A regular clone duplicates whatever state the source VM was in, including its hostname, machine ID, and any existing SSH host keys — you're expected to manually change all of that afterward. A cloud-init template is specifically built so that each clone is treated as a brand-new instance: cloud-init regenerates the machine ID, host keys, hostname, and network config independently for every clone at first boot, which is what makes it safe to spin up many at once without collisions.

Can I use cloud-init templates for Windows guests?

Proxmox VE supports a Windows-oriented equivalent using Cloudbase-Init instead of Linux cloud-init, with citype set to configdrive2 (the default when ostype is a Windows version). The overall template-and-clone workflow is the same, but Cloudbase-Init needs to be installed and configured inside the Windows image first, and its config drive format differs slightly from the Linux NoCloud format — treat it as a related but separate workflow, not a drop-in.

Should I use full clones or linked clones for production VMs?

Linked clones are great for disposable environments — CI runners, test labs, anything you'll tear down soon — because they're nearly instant and use minimal extra storage. For anything long-lived or that needs to be migrated between nodes and storage backends independently, use full clones; a linked clone can't outlive its parent template, and deleting or moving the template breaks every linked clone that depends on it.

How do I update a template once it's been created?

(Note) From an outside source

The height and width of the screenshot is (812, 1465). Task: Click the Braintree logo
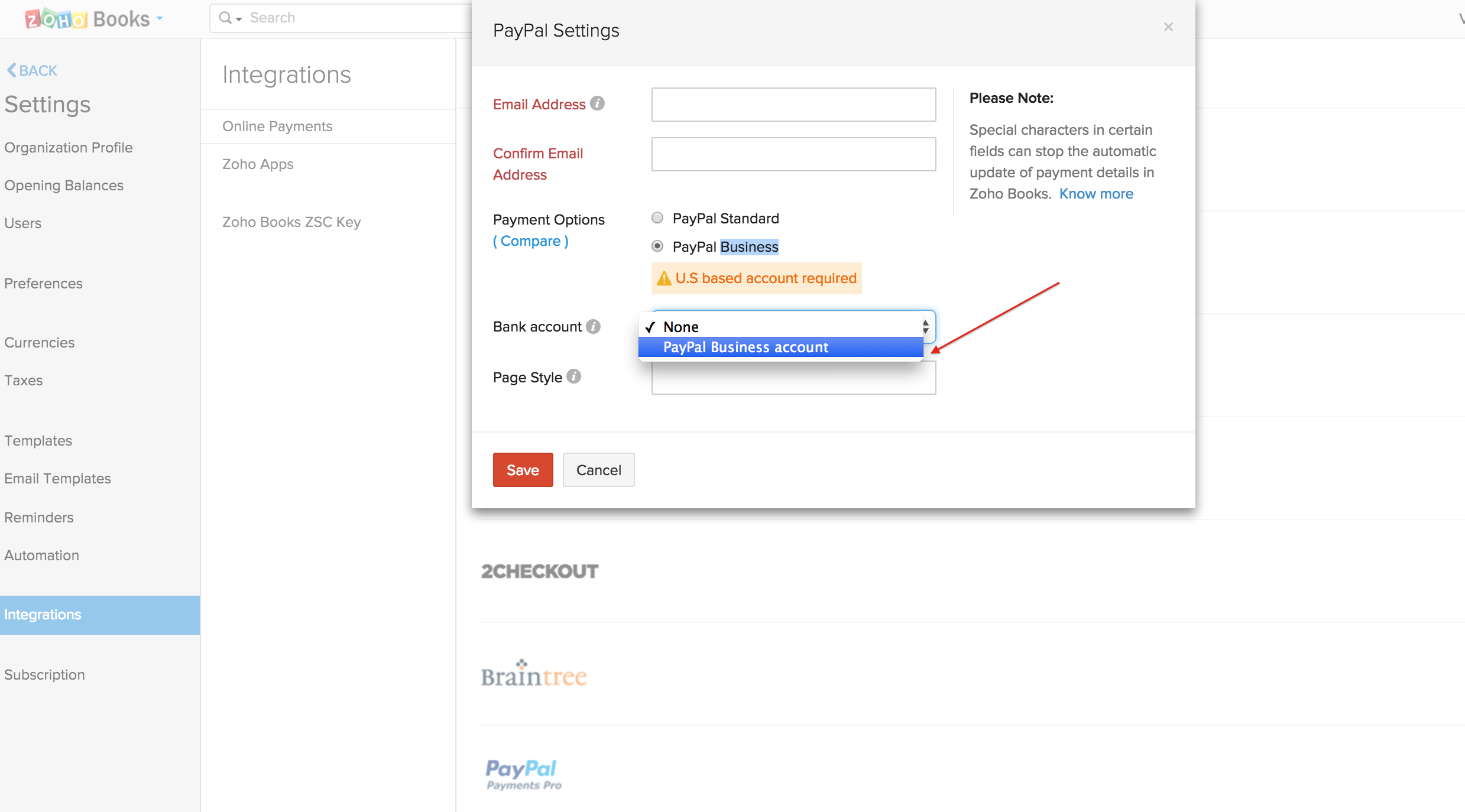tap(534, 675)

Templates are read-only once converted. Clone the template, boot the clone, apply your updates (patches, new packages, config changes), shut it down, then run qm template on that clone's VM ID to turn it into a new template. Keep the old template around under a different ID until you've confirmed the new one works, then remove it.

Why does my clone come up with the wrong IP even though I set ipconfig0 on the template?

Per-VM overrides always take priority — if you clone a template and don't explicitly set ipconfig0 on the clone, it inherits whatever was set on the template (commonly DHCP, per the setup above). Set ipconfig0 explicitly on each clone right after cloning, before the first boot, if it needs a static address.

Conclusion

Cloud-init templates turn VM provisioning in Proxmox VE from a repetitive manual process into something closer to infrastructure-as-code. The setup takes maybe fifteen minutes the first time — download an image, wire up the disk and cloud-init drive, set your defaults, template it — and after that, every new VM is a single qm clone plus a couple of overrides away. Combined with custom snippets for anything more elaborate than user and network config, and optionally driven through Terraform or Packer for full automation, it's the same underlying mechanism whether you're spinning up one lab VM by hand or a fleet of them from a pipeline.